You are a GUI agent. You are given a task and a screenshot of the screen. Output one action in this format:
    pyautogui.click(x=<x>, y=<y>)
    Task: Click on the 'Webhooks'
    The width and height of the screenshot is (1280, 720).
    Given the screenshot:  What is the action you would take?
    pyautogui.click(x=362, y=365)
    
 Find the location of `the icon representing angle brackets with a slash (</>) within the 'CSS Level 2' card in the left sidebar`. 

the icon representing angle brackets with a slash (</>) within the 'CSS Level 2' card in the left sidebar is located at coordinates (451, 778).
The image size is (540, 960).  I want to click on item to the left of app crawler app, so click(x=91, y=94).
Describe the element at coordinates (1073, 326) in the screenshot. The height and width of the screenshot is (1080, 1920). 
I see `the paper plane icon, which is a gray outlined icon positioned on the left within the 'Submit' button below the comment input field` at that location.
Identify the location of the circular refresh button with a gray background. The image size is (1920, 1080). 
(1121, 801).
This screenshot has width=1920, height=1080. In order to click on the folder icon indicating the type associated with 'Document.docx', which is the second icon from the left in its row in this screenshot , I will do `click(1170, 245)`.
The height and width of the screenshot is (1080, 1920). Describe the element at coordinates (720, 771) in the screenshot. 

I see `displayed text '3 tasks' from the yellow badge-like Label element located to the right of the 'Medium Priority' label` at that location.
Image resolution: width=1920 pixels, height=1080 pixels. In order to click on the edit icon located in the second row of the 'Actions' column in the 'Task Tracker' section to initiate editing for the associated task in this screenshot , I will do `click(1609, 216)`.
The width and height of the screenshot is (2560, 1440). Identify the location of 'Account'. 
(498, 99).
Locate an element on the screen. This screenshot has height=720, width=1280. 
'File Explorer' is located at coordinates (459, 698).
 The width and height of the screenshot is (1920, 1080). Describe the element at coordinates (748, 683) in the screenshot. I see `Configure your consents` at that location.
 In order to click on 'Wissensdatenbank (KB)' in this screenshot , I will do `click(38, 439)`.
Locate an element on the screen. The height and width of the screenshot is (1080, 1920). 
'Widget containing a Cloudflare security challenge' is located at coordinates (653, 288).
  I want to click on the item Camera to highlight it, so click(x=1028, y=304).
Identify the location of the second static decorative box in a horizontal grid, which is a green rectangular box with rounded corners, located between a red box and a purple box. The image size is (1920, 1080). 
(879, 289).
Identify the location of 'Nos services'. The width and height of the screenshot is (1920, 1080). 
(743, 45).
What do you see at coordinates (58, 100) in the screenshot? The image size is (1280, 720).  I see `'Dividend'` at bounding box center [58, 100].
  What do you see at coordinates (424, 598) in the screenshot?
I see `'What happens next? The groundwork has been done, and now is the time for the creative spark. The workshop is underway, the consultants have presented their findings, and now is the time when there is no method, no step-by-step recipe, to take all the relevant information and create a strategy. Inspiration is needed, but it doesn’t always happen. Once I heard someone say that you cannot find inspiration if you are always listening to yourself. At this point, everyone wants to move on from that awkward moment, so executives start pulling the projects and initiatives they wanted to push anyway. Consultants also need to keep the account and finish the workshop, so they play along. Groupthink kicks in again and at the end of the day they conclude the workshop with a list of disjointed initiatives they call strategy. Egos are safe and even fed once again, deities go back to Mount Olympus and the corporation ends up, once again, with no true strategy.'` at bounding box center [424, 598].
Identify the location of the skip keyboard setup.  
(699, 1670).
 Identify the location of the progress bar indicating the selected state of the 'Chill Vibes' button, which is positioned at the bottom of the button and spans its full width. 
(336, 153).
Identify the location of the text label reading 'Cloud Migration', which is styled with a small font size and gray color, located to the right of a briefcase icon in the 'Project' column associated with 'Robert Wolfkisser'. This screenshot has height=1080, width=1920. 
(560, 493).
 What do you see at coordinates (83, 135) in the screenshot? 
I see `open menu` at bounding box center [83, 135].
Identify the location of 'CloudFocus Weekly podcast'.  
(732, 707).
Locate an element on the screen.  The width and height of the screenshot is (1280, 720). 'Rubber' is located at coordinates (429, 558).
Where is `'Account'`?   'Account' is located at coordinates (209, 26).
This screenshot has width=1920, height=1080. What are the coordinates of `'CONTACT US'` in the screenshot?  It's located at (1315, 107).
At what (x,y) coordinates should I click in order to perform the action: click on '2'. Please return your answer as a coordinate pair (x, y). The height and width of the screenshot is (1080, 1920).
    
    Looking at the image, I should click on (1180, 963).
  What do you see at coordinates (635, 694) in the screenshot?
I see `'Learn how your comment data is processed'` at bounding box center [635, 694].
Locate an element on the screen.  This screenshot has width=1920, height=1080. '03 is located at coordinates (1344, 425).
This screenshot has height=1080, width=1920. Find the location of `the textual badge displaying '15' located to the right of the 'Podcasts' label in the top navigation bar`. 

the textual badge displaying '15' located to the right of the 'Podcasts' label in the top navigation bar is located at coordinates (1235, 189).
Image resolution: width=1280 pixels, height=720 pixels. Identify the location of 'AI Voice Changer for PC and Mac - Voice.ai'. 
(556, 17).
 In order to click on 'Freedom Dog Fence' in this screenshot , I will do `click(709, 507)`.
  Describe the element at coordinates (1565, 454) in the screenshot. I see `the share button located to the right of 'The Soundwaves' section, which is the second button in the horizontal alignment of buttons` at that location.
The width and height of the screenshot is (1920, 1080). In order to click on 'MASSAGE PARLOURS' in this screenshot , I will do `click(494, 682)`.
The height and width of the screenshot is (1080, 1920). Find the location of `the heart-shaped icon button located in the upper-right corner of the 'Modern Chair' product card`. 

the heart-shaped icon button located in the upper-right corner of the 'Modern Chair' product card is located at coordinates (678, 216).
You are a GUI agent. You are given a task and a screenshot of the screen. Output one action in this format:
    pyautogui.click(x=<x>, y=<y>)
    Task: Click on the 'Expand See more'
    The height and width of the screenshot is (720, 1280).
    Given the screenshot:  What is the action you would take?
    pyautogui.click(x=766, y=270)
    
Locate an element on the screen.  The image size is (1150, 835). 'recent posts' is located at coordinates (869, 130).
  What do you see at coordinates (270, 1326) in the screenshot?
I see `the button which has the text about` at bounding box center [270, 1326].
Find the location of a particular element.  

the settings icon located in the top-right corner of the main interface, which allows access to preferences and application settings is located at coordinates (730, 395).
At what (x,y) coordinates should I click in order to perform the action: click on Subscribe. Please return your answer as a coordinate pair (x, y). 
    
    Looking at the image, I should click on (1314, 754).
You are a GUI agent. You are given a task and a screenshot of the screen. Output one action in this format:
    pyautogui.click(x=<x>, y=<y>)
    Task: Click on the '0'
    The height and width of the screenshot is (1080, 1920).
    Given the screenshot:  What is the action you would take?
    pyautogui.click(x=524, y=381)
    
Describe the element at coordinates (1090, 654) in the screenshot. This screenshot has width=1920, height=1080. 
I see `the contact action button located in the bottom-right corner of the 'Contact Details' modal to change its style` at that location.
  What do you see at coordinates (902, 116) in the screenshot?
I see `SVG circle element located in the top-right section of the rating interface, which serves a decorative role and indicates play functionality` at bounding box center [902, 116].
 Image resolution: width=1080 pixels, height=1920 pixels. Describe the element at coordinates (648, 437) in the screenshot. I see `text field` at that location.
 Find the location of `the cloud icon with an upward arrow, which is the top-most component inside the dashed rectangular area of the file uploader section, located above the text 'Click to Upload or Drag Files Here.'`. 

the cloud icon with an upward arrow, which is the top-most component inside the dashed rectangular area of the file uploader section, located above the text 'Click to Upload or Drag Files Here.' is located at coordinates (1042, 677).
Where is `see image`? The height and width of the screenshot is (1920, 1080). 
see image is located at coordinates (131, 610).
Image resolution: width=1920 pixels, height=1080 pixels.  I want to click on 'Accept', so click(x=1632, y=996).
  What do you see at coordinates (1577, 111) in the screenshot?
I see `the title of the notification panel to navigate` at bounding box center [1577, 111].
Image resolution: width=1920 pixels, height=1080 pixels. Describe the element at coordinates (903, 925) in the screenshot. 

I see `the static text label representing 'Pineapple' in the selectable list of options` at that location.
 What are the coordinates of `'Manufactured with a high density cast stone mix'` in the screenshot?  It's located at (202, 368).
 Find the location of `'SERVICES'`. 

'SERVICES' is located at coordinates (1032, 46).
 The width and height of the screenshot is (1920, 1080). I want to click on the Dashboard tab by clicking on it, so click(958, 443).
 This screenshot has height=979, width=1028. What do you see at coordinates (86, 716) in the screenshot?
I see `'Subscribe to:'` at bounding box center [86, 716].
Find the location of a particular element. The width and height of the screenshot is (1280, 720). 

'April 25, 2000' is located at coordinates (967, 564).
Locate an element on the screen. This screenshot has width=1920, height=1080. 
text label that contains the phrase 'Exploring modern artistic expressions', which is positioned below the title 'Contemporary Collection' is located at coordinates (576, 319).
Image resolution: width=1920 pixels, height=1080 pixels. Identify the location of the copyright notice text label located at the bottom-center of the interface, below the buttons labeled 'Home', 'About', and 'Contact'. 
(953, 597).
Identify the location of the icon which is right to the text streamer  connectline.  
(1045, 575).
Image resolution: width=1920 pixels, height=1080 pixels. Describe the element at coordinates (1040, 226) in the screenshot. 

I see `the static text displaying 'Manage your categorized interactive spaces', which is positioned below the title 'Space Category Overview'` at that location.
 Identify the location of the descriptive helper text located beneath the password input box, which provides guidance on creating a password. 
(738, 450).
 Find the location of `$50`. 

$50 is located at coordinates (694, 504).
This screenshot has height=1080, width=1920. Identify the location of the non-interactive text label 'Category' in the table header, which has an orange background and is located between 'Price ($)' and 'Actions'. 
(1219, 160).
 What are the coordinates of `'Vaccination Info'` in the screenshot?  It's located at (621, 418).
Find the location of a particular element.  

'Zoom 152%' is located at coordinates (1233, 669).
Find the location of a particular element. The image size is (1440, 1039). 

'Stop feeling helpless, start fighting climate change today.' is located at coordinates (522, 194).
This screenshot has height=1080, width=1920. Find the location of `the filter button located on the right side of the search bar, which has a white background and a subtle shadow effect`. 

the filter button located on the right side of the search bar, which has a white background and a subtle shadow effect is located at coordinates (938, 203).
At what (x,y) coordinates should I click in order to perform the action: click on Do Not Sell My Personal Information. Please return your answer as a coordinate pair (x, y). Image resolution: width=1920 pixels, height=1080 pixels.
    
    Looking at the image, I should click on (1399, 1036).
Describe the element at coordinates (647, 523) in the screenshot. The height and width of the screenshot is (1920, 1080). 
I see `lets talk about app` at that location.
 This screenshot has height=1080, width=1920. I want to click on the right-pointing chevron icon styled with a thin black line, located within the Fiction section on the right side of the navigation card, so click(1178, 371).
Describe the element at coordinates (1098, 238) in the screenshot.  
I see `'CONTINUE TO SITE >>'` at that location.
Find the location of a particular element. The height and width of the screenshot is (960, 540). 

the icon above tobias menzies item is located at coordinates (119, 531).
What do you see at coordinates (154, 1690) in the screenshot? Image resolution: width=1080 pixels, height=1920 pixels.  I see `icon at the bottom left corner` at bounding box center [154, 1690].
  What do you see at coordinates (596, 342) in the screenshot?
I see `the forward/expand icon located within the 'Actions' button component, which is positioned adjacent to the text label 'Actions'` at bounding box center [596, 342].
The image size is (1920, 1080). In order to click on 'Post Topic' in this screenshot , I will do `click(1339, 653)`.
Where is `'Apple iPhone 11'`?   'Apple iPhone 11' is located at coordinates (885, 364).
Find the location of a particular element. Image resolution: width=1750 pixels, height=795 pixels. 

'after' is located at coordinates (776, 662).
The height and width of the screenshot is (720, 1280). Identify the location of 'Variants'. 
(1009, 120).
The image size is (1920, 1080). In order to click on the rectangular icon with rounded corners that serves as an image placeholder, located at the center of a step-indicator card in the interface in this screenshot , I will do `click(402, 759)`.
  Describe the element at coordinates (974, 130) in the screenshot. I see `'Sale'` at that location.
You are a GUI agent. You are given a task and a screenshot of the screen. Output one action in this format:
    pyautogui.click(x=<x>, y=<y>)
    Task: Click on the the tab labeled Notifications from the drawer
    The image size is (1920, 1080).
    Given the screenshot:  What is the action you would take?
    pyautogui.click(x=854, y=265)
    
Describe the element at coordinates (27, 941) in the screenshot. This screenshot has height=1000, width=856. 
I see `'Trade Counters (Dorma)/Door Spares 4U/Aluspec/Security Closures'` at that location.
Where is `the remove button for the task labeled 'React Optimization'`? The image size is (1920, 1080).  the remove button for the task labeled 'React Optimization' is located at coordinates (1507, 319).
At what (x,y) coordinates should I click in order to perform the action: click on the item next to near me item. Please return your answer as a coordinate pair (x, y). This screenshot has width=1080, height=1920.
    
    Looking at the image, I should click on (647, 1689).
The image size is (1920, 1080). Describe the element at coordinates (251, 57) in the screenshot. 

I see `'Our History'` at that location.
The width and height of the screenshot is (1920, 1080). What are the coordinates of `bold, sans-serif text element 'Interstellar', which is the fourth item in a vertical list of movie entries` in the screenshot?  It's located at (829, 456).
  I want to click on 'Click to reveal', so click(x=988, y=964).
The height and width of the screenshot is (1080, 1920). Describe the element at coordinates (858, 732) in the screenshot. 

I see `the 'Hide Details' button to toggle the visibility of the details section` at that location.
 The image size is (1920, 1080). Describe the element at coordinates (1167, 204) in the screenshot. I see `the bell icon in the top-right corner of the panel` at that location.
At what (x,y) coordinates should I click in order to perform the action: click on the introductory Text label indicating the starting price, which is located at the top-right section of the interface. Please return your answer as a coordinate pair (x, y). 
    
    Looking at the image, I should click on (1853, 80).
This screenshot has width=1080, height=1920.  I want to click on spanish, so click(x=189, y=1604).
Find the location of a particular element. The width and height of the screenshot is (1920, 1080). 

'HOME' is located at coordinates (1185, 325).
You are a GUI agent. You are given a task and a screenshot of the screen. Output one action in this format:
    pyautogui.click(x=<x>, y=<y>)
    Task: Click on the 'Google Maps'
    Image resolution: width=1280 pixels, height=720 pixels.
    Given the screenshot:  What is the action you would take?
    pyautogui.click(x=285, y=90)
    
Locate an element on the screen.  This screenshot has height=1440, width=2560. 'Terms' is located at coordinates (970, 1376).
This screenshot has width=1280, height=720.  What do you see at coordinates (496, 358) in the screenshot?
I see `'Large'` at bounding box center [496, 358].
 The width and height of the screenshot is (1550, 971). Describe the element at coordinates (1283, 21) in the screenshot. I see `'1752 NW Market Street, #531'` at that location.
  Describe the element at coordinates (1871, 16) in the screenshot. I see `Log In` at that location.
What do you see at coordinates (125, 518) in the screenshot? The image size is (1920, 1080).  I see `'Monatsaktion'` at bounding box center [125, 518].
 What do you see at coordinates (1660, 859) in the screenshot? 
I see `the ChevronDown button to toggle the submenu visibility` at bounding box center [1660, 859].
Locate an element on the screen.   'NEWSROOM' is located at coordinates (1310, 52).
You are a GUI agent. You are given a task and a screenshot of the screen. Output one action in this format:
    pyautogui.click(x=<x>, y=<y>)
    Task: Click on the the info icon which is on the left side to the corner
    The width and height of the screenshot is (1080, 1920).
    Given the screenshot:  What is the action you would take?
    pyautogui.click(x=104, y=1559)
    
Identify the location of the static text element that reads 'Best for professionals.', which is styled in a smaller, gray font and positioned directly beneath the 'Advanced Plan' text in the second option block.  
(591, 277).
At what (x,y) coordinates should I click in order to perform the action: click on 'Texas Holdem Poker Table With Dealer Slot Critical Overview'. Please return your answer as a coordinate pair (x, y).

### Task details
Collect each line of the records above that contains the word "next", treating uppercase and lowercase as different.

### Solution for this problem
I see `'What happens next? The groundwork has been done, and now is the time for the creative spark. The workshop is underway, the consultants have presented their findings, and now is the time when there is no method, no step-by-step recipe, to take all the relevant information and create a strategy. Inspiration is needed, but it doesn’t always happen. Once I heard someone say that you cannot find inspiration if you are always listening to yourself. At this point, everyone wants to move on from that awkward moment, so executives start pulling the projects and initiatives they wanted to push anyway. Consultants also need to keep the account and finish the workshop, so they play along. Groupthink kicks in again and at the end of the day they conclude the workshop with a list of disjointed initiatives they call strategy. Egos are safe and even fed once again, deities go back to Mount Olympus and the corporation ends up, once again, with no true strategy.'` at bounding box center [424, 598].
At what (x,y) coordinates should I click in order to perform the action: click on the item next to near me item. Please return your answer as a coordinate pair (x, y). This screenshot has width=1080, height=1920.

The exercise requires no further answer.